Poco antes había estado yo disfrutando de las exquisiteces que ella había ofrecido a Miguel. Ella dijo al visitante exactamente lo que yo le dije que dijera, si acaso se presentaba. Madam Damhuis, por supuesto, jamás le había pagado a la moza ni un ochavo, ni le prometiera hacer tal cosa. La viuda no habló sino en una ocasión con ella, la cual fue cuando la viuda paró a la senhora en el Hoogstraat.
Annetje estaba a mi servicio, y fue decisión mía que la senhora de Lienzo no pudiera hablar de la viuda a Miguel. Que al cabo lo hiciera, se demostraría cosa inconsecuente.
30
Durante semanas, Miguel había estado ignorando las notas de Isaías Nunes e hizo tal cosa justificadamente desde que llegó a su conocimiento que Nunes estaba compinchado con Parido. Pero entonces en sus notas, Nunes empezó a hablar del ma'amad, y Miguel pensó si acaso debiera tomarse las amenazas seriamente. Con toda probabilidad, Nunes solo deseaba dar más gran realismo a sus ardides, aunque pudiera ser que Parido quisiera llevar a Miguel ante el Consejo. Sería harto difícil probar toda aquella trama, y no podría hacerlo sin desvelar su relación con Geertruid.

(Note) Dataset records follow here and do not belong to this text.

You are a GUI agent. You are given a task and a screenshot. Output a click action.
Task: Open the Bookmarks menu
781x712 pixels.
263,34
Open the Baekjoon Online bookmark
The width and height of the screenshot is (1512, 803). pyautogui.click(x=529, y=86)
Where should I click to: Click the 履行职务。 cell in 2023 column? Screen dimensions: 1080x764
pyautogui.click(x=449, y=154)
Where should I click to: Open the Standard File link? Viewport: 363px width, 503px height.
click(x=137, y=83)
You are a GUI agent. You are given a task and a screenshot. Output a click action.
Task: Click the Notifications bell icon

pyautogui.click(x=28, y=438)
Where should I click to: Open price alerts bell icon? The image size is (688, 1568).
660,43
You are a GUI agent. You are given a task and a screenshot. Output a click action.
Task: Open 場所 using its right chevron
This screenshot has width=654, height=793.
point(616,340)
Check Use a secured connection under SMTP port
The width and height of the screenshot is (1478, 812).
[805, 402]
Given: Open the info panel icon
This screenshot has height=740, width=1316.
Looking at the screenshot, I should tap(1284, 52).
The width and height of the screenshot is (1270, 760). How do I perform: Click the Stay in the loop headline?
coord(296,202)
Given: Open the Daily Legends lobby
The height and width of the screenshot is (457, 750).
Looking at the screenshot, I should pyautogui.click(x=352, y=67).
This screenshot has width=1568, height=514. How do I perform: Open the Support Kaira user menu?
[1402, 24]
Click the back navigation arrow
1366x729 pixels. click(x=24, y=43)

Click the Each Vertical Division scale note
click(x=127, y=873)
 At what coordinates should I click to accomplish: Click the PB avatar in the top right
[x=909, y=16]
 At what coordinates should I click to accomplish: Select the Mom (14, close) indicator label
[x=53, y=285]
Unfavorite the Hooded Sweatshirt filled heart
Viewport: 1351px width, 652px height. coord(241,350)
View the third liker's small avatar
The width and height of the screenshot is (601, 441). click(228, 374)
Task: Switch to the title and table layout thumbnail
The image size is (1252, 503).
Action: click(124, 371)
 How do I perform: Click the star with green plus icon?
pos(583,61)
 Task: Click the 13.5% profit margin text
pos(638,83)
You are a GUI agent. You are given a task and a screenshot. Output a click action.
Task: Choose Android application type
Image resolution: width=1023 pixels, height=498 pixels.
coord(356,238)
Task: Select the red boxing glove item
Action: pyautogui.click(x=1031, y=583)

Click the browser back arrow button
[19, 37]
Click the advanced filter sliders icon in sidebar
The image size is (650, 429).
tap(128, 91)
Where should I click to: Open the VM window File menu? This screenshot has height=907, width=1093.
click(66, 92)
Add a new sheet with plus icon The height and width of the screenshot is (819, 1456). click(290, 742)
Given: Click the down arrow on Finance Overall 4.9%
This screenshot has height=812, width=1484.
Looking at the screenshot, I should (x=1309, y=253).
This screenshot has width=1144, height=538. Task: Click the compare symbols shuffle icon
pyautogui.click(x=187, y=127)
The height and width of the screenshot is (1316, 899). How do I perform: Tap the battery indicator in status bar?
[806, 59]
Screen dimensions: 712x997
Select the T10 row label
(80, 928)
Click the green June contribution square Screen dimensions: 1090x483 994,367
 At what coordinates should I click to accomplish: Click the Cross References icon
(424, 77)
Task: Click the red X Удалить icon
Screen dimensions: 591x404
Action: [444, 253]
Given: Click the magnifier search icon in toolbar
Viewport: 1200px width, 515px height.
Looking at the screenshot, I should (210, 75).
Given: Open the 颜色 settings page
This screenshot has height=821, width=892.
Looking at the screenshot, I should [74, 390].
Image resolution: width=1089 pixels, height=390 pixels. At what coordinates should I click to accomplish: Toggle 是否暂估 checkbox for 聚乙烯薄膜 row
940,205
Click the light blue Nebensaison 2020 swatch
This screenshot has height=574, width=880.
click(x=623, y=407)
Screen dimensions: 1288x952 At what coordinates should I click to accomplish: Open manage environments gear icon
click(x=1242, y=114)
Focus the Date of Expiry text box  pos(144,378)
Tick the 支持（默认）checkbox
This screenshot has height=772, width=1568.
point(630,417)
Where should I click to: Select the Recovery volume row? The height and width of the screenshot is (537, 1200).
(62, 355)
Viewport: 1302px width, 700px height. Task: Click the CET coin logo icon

Miguel había llegado a pensar que solo había una forma de conseguir el dinero que necesitaba. Por tanto, mandó una rápida nota y tres horas después se hallaba en la taberna de café conferenciando con Alonzo Alferonda.
– Seré sincero -dijo Miguel-. Necesito que me prestéis un dinero.
Su amigo entrecerró los ojos.
– Tomar prestado de Alferonda es asunto peligroso.
– Estoy dispuesto a correr el riesgo.
Alferonda rió.
– Sois hombre osado. ¿Cuánto teníais en las mientes?
Miguel dio un trago a su café turco.
– Mil quinientos florines.
– Soy un buen hombre de corazón generoso, pero debéis tomarme por necio. Con todos los problemas que tenéis, ¿por qué habría de daros semejante cantidad?
– Porque en haciendo tal cosa me ayudaréis a arruinar los planes de Salomão Parido -repuso Miguel.
Alferonda se atusó la barba.
– Dudo que pudiera haber respuesta más efectiva.
Miguel sonrió.
– Entonces, ¿lo haréis?
– Decidme lo que habéis pensado.
Miguel, quien no se había parado a formular un plan, dio en hablar, y todo cuanto salió de sus labios resultó ser del agrado de Alferonda.
Miguel estaba sentado en el Tres Sucios Perros esperando a Geertruid. Como todos los holandeses, la mujer gustaba de ser puntual, pero no fue así en aquella ocasión. Acaso habría descubierto que Miguel sabía de su engaño. Miguel dio en pensar de cuáles formas pudiera esto acaecer. No era probable que Joachim y Geertruid tuvieran ningún contacto, y estaba casi seguro de que Alferonda no lo traicionaría. ¿Lo habría visto Hendrick cuando lo descubrió en la taberna aquella noche? ¿Y si era así pero no había dicho nada a Geertruid por razones que solo él conocía? ¿O acaso Geertruid quería ver cómo reaccionaba Miguel al saber aquello?